Genzyme and billionaire activist investor Carl C. Icahn have settled their proxy contest with the company agreeing to appoint two out of four Icahn nominees to its board. Icahn has been trying to gain influence over the company ever since Genzyme hit manufacturing problems at its Allston Landing, MA, facility in June 2009, which led to major shortfalls in drugs for orphan diseases.
Under the terms of the settlement, the Icahn funds will withdraw its slate of four nominees, which comprised him and three others, for Genzyme’s board of directors. Icahn will vote its Genzyme shares in favor of the company’s nominees.
Genzyme will appoint Steven Burakoff, M.D., and Eric Ende, M.D., to its board. Dr. Burakoff, one of the Icahn’s nominees, is professor of medicine, hematology, and medical oncology at the Mount Sinai School of Medicine and director of the Tisch Cancer Institute. Dr. Ende, a participant in the Icahn’s proxy solicitation, is a former biotechnology analyst with Merrill Lynch & Co.

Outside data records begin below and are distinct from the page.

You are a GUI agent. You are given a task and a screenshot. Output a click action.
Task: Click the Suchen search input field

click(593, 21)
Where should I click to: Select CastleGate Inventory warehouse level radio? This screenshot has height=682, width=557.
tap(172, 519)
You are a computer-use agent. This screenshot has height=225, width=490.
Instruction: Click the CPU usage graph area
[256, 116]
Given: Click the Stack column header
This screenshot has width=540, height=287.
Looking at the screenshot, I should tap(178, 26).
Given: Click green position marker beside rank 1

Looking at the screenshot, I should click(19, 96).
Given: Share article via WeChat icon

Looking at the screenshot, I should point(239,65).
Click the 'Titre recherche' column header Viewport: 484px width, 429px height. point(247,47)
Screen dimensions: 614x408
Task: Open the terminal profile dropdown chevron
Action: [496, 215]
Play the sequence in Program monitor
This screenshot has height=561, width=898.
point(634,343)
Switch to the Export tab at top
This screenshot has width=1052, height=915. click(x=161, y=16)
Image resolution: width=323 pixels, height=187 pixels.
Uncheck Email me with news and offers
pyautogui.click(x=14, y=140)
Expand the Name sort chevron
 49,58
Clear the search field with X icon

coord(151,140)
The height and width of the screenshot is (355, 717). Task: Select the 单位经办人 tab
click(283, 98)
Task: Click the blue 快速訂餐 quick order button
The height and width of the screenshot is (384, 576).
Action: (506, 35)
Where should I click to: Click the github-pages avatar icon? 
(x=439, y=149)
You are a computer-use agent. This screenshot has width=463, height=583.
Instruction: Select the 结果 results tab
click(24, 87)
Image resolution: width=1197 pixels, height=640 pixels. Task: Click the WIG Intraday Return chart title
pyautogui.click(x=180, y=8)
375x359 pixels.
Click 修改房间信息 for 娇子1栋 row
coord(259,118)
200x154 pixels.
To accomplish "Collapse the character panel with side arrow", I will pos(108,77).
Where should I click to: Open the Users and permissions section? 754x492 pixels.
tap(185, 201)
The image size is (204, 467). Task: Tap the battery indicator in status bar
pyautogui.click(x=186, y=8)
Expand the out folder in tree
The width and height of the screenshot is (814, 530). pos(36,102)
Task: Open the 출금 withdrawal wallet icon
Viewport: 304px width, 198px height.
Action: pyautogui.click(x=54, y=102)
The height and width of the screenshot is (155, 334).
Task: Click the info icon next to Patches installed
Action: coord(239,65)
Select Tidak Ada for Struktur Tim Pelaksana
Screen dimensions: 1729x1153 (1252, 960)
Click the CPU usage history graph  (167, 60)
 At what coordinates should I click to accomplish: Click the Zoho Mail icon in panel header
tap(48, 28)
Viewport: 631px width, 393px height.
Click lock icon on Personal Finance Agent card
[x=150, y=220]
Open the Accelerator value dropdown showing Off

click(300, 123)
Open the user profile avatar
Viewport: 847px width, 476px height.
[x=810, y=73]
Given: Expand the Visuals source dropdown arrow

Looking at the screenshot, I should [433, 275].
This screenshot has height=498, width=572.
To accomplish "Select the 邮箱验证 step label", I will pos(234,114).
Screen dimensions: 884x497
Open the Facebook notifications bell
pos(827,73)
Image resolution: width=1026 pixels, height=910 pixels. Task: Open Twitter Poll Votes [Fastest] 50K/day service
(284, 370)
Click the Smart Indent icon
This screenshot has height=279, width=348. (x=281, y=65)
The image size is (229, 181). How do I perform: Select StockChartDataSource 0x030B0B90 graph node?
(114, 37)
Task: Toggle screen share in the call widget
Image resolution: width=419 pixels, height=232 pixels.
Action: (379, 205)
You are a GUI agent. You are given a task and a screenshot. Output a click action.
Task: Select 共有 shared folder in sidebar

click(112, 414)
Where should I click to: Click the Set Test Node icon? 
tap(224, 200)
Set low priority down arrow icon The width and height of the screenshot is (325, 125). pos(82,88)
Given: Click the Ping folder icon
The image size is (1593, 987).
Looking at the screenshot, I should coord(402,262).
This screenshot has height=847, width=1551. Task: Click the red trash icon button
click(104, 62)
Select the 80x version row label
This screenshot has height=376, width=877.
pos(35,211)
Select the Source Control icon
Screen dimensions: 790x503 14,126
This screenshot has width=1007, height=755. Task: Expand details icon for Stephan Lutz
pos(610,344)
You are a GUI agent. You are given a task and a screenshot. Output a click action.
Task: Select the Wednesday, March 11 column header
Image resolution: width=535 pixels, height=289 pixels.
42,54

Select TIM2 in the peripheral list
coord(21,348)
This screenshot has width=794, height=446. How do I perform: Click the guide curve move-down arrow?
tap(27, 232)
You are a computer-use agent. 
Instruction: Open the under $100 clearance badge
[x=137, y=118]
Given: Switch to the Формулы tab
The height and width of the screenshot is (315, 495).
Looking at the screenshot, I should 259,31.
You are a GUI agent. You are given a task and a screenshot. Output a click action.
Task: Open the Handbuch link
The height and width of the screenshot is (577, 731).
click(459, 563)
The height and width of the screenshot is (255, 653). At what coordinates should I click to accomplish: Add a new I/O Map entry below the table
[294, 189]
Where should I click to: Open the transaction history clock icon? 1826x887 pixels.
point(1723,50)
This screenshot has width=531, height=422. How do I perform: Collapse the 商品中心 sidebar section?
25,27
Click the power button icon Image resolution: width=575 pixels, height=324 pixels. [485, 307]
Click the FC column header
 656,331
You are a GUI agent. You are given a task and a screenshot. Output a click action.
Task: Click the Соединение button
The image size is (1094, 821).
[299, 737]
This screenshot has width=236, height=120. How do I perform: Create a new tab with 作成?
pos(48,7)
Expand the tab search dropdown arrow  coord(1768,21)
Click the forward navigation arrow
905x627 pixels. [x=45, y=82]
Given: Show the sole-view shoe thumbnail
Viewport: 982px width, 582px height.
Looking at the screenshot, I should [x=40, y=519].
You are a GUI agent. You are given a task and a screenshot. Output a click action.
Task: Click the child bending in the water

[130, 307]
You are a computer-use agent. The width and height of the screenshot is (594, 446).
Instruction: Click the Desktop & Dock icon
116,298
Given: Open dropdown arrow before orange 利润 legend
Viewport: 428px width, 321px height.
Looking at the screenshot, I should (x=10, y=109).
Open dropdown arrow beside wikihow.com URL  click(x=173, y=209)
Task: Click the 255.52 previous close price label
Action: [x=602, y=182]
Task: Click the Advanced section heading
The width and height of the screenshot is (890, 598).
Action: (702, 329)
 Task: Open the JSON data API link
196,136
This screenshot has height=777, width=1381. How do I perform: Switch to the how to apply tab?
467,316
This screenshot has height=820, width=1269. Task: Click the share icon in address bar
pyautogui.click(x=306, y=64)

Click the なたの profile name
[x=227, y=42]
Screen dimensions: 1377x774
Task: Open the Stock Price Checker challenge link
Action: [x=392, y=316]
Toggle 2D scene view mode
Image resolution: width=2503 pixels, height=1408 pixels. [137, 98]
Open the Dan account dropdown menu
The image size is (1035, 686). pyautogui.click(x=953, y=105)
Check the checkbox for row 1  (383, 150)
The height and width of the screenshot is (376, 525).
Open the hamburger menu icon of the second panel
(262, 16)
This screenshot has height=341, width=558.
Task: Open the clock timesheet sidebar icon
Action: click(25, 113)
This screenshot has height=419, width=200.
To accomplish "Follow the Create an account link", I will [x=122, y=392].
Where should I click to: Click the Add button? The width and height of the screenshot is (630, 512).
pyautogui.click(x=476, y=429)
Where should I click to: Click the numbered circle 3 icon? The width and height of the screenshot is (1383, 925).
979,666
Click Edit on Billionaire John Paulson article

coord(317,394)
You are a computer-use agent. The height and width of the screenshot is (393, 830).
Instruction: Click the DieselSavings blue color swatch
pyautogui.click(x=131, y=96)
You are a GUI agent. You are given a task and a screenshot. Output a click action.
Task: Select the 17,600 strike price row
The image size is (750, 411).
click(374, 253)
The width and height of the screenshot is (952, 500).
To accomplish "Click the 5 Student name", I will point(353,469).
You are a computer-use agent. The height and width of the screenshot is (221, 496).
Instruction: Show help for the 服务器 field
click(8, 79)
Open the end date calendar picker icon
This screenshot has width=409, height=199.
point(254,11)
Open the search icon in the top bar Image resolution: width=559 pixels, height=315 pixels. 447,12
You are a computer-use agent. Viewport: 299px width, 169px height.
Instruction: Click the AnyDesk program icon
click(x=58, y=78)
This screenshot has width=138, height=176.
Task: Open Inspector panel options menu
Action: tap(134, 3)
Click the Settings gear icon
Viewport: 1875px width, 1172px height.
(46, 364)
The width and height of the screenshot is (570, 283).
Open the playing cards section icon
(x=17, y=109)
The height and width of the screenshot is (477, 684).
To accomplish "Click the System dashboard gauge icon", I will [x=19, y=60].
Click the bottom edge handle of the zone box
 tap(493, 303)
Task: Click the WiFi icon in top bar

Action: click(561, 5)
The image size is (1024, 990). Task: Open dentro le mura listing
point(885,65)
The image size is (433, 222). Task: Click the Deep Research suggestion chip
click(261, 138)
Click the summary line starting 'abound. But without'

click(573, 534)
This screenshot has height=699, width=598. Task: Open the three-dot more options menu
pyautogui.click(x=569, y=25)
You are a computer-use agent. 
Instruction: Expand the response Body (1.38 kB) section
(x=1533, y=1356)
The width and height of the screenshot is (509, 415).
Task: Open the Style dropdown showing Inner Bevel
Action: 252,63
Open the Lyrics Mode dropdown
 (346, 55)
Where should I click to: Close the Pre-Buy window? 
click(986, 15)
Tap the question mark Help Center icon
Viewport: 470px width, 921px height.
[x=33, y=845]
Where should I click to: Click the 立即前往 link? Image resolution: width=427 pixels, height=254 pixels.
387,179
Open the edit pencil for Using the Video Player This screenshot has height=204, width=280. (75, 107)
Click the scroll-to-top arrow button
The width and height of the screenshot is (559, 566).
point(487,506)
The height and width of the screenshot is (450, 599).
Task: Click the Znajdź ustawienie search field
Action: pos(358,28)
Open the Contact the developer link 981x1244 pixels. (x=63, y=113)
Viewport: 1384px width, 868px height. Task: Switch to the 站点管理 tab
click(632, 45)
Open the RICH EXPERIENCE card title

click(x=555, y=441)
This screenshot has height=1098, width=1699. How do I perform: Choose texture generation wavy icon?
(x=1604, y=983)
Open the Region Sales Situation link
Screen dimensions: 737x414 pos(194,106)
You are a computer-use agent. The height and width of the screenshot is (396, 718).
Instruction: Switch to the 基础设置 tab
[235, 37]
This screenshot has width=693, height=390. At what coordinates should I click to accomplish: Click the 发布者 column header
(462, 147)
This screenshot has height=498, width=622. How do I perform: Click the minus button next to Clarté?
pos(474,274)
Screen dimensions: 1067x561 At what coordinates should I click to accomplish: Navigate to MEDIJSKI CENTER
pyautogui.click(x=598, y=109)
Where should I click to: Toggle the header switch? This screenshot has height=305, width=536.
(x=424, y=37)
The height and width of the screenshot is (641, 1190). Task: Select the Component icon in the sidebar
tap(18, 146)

“I am always pleased when a proxy fight can be avoided,” Icahn remarks. “I believe Drs. Burakoff and Ende will add significant medical and financial expertise to the Genzyme board. I am also very heartened that the Genzyme board recently brought on Ralph Whitworth, a long-time activist, as a director, and announced that Dennis Fenton will shortly be added to the board as well.”
Genzyme’s board currently consists of 10 members including Whitworth and all of them have been nominated for re-election. Following the appointment of Drs. Burakoff, Ende, and Fenton, former evp of operations at Amgen, the company’s board will consist of 13 members.
As a result of the plant shutdown in Allston, revenue loss was estimated to be between $100 million and $300 million as of July 2009. Facility closure affected four products: Cerezyme for Gaucher disease, Fabrazyme for Fabry disease, Thyrogen for the diagnosis of thyroid cancer, and Myozyme for Pompe disease. After viral contamination was identified in one of the bioreactors in June 2009, FDA officials found that the company's systems for ensuring manufacturing quality were inadequate.
On May 25, Genzyme signed a consent decree, agreeing to pay the federal government $175 million in unlawful profits from the sale of products that were made at the plant. The company will have to shell out additional fees if it fails to meet the timetable set up by the FDA to bring the plant in line with the agency’s requirements.
On May 7, the company reported plans to start a $2 billion stock buyback and its intention to sell, spin-out, or facilitate a management buy-out of its genetic testing, diagnostic products, and pharmaceutical intermediates businesses. The decision was made to boost the firm’s growth, bolster its manufacturing operations, and likely to help the company gain ground in its proxy battle with Icahn.
“Over the past year, we have made substantial progress in enacting operational and organizational changes to return to our historical path of sustainable growth,” says Henri A. Termeer, Genzyme’s chairman and CEO. “This agreement provides a pragmatic and constructive solution that allows us to focus on continuing to strengthen and build the company to create value for our shareholders.”